Cumpre assinalar que à falta de dispositivo penal expresso, a utilização de recursos não declarados tem atraído, dentre outros, o artigo 350 da Lei nº 4.737 de 15 de Julho de 1965 (Código Eleitoral). Neste, disciplina-se como crime a conduta de falsear a verdade em documento público ou particular, mediante ação ou omissão, para fins eleitorais. A pena é de até cinco anos de reclusão.
O PL transforma o “caixa 2” em crime, alterando-se a Lei nº 9.504, de 30 de setembro de 1997 (Lei Eleitoral), para acrescentar artigo do seguinte teor: “manter, movimentar ou utilizar qualquer recurso ou valor paralelamente à contabilidade exigida pela legislação eleitoral: Pena – Reclusão, de dois a cinco anos. Observe-se que a pena tem o mesmo teto.
O pomo da discórdia, portanto, nada tem de técnico, devendo-se à crendice, repita-se, de que a institucionalização de nova figura típica importaria perdão para fatos pretéritos. Isso nada tem que ver com a figura da anistia, conforme inadvertidamente tem-se difundido.
Anistia significa esquecimento de certa infração penal. Juridicamente, é como se o fato deixasse de existir, ficando extinta a punibilidade do agente (Artigo 107, inciso II, do Código Penal).
Através desse instituto constitucional, o Estado, que detém o direito de punir, confere clemência, perdoa a prática de determinadas infrações penais (incide sobre fatos, não pessoas). Cabe ao Congresso Nacional, com a sanção do Presidente da República, conceder anistia (Artigo 48 da Constituição Federal).
De outro giro, uma vez aprovada a lei, o novo crime não poderá alcançar fatos pretéritos. É da essência do Estado de Direito democrático a irretroatividade da lei penal.
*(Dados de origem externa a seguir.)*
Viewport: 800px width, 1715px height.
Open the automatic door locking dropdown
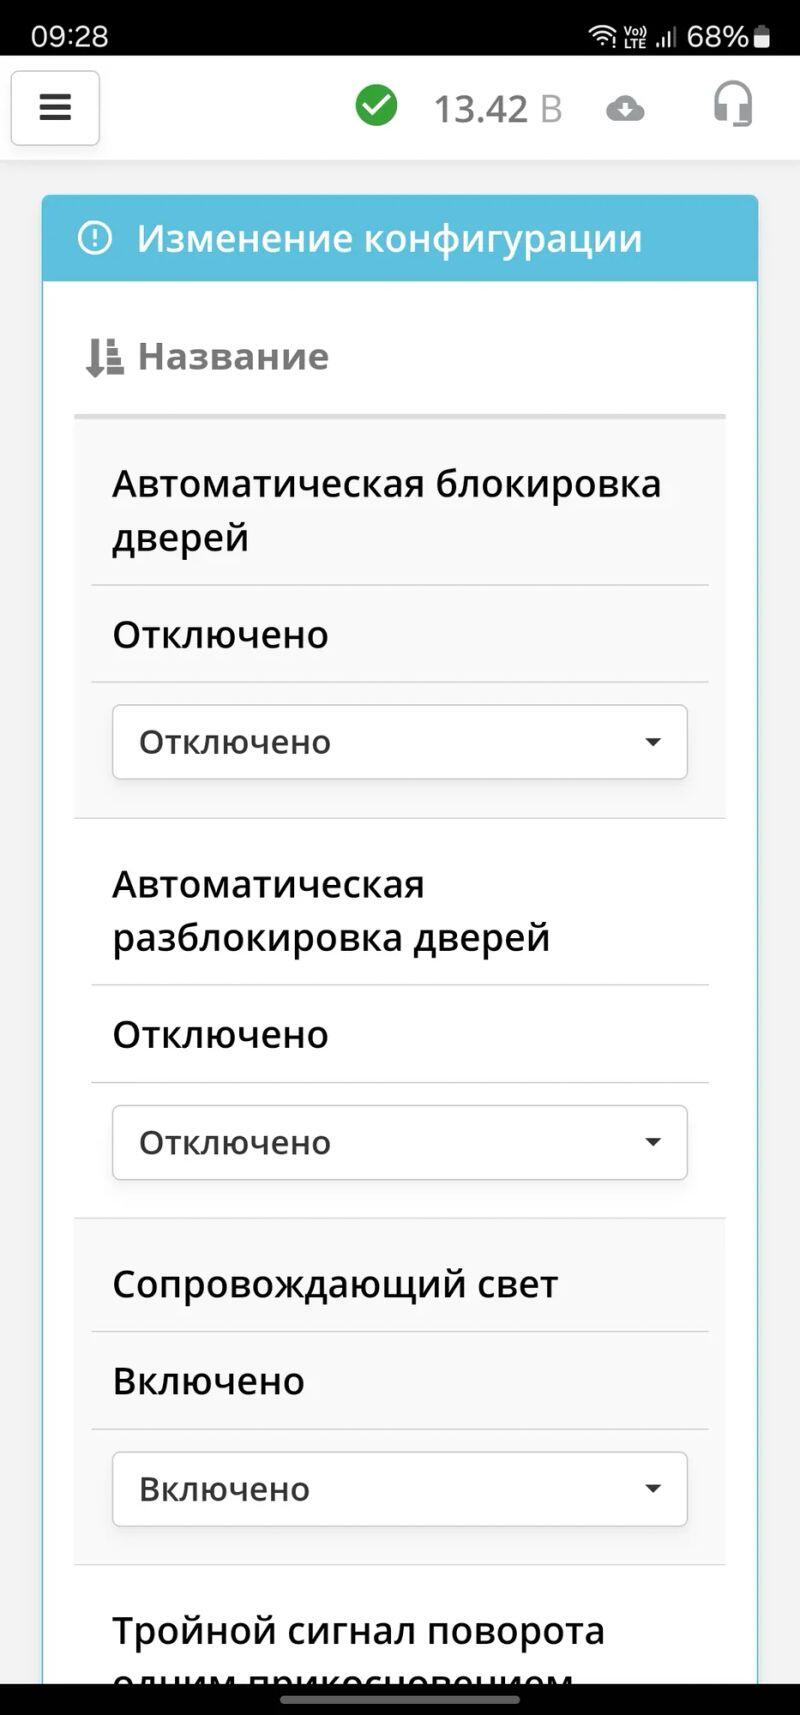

O artigo 5º de nossa Carta Política, em seu inciso XL, é claro: “a lei penal não retroagirá, salvo para beneficiar o réu”.
Impende observar que a criminalização do “caixa 2” não impede a aplicação de outras normas circundantes para reprimir essa deletéria prática eleitoral, com relação a fatos pretéritos, conforme acima indicado (artigo 350 do Código Eleitoral).
De conseguinte, com a nova lei pode-se ter um conflito aparente de normas penais quanto aos fatos passados e causas em andamento. E, neste ponto, torna-se necessário saber qual a norma aplicável ao caso, se aquela vigente à época da prática do crime, ou a nova.
Em uma situação normal a lei penal vigente à época do fato delituoso é a que deve embasar o julgamento e a execução penal do agente (tempus regit actum). Neste sentido, a determinação do momento da prática do crime é regido pela Teoria da Atividade, pela qual considera-se momento do crime quando o agente realizou a conduta (ação ou a omissão), independentemente do momento do resultado, se diverso (artigo 4º do Código Penal).
Para resolver casos de sucessão de leis, basta observar um único critério: aplica-se a regra penal mais benéfica ao acusado, na forma retroativa ou ultra-ativa. A lei penal mais favorável projeta-se para o futuro ou para o passado. Se a lei nova for mais benigna, incidirá ao fato pretérito; se desfavorável, então será a regra antiga a aplicável.
Discussões estéreis têm pautado a votação de importantes projetos legislativos, situação que tem criado insegurança jurídica. Do mesmo modo, a afluência de denuncismos arbitrários, sem processo, sem provas, sem julgamento, também não podem continuar a gerar instabilidades institucionais. É preciso seguir em frente, sem devaneios, para o bem do Brasil.
Eventual inserção de corpo estranho ao projeto legislativo para anistiar crimes, ou perdoar criminosos, consubstanciaria inegável distorção da vontade popular. Mutilaria sua finalidade, o escopo de combater a impunidade.
A probidade e moralidade, enquanto princípios constitucionais, seriam violados. Tamanho despautério afrontaria o exercício da soberania popular (Artigo 14, inciso III, da Constituição Federal). A pretensão, enfim, não resistiria ao controle de constitucionalidade exercido pelo Poder Judiciário.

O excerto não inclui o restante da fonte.